I've yet to see her at a reading or anything like that, but I haven't given up hope that it will happen someday. *grin*


I had the fortune of attending some of Ursala's panels and discussions at Wiscon this year, especially great was her writer's respite with Molly Gloss - lots of fun.

She also sat next to me at a reading by John Kessel and co. I thought it was extremely cool that she did the following things.

1. Attended Wiscon as "just" another pro.

2. Not only was a part of a number of great panels and discussions, but also offered to sign books not once but twice!

3. Attended other panels and generally seemed to participate and enjoy the conference, I certainly saw her at not just many panels, but also at many of the parties in the evenings - pretty cool.

A few of her books and essay collections are high up on my current "to read" stack.

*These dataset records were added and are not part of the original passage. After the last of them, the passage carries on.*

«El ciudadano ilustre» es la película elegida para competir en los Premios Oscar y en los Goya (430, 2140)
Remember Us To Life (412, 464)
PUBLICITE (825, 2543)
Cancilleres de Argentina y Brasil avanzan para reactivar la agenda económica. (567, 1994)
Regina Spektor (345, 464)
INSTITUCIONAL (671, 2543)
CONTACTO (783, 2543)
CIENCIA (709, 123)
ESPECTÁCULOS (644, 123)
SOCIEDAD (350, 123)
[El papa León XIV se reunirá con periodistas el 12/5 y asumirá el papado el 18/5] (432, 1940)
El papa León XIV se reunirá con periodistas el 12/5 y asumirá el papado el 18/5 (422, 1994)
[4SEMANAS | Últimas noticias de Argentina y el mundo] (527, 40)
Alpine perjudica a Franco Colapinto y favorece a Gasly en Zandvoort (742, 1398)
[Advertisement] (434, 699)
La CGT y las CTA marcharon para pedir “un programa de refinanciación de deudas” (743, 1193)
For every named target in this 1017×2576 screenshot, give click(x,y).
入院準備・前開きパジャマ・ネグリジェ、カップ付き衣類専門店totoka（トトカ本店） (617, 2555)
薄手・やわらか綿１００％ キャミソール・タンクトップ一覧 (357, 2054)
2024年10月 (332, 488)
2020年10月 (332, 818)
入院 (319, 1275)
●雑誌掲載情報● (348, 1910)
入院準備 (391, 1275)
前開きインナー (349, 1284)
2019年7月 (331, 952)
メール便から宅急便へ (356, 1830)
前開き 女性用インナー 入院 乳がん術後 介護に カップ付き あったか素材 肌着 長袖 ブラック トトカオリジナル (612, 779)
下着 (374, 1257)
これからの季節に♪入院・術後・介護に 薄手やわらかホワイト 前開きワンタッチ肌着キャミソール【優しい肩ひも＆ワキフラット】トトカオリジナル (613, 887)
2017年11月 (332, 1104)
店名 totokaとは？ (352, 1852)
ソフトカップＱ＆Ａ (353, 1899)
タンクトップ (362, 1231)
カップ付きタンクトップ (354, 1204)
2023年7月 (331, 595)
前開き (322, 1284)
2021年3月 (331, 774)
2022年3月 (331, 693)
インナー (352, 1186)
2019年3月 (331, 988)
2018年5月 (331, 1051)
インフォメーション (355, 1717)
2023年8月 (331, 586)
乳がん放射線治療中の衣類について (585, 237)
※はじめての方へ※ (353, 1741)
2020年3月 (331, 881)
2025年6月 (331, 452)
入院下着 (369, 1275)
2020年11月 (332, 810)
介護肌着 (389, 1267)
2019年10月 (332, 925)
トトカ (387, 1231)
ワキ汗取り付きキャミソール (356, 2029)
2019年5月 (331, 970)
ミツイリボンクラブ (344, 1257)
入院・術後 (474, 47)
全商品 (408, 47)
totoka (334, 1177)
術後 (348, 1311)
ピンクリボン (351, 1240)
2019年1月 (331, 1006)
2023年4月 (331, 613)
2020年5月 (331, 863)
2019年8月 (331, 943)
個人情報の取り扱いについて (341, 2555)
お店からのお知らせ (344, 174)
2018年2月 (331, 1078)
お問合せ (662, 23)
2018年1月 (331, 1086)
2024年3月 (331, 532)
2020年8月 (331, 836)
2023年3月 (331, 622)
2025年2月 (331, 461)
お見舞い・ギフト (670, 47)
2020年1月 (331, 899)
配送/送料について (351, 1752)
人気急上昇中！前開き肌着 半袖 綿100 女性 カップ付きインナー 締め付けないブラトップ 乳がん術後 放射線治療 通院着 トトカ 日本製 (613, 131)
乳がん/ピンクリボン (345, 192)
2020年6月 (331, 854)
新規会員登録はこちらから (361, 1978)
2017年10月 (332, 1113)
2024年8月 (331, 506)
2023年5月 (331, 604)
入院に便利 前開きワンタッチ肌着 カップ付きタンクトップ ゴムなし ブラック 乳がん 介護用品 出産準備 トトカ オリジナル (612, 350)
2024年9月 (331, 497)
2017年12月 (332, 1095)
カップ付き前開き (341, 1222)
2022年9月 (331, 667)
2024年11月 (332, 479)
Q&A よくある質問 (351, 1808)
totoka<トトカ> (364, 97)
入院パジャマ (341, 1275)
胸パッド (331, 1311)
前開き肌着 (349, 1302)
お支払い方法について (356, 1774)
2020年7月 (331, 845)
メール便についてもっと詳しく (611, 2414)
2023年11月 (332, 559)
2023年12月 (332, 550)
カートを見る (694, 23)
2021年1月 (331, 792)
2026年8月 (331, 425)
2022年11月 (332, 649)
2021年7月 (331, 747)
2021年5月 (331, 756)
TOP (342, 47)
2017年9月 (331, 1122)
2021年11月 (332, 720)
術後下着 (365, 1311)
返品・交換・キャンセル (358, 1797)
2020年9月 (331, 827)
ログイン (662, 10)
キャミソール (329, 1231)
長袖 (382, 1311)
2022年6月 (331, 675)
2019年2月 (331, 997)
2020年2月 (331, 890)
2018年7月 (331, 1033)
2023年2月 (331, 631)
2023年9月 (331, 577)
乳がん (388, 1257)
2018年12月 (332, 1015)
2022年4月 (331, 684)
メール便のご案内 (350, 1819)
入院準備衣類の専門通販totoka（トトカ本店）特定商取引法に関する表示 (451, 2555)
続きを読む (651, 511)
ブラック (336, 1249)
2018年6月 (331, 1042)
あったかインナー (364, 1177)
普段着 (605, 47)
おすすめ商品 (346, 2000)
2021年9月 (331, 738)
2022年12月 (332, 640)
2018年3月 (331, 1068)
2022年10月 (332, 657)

I can see how the "Planar" stories might not seem as attractive as the rest of her work, but I was quite happy with the one she read at Cody's on Monday (sorry, blanking on the title right now). Visiting a culture whose members speak less and less as they approach adulthood, it had some nice moments of humor and poignancy and makes an interesting companion piece to the Hainish Universe story "Solitude" in THE BIRTHDAY OF THE WORLD.

"Solitude", by the way, is has been one of my most-thought-about stories since I first read it. I'm especially curious about whether it can be interpreted as a slantwise self-critique by Le Guin.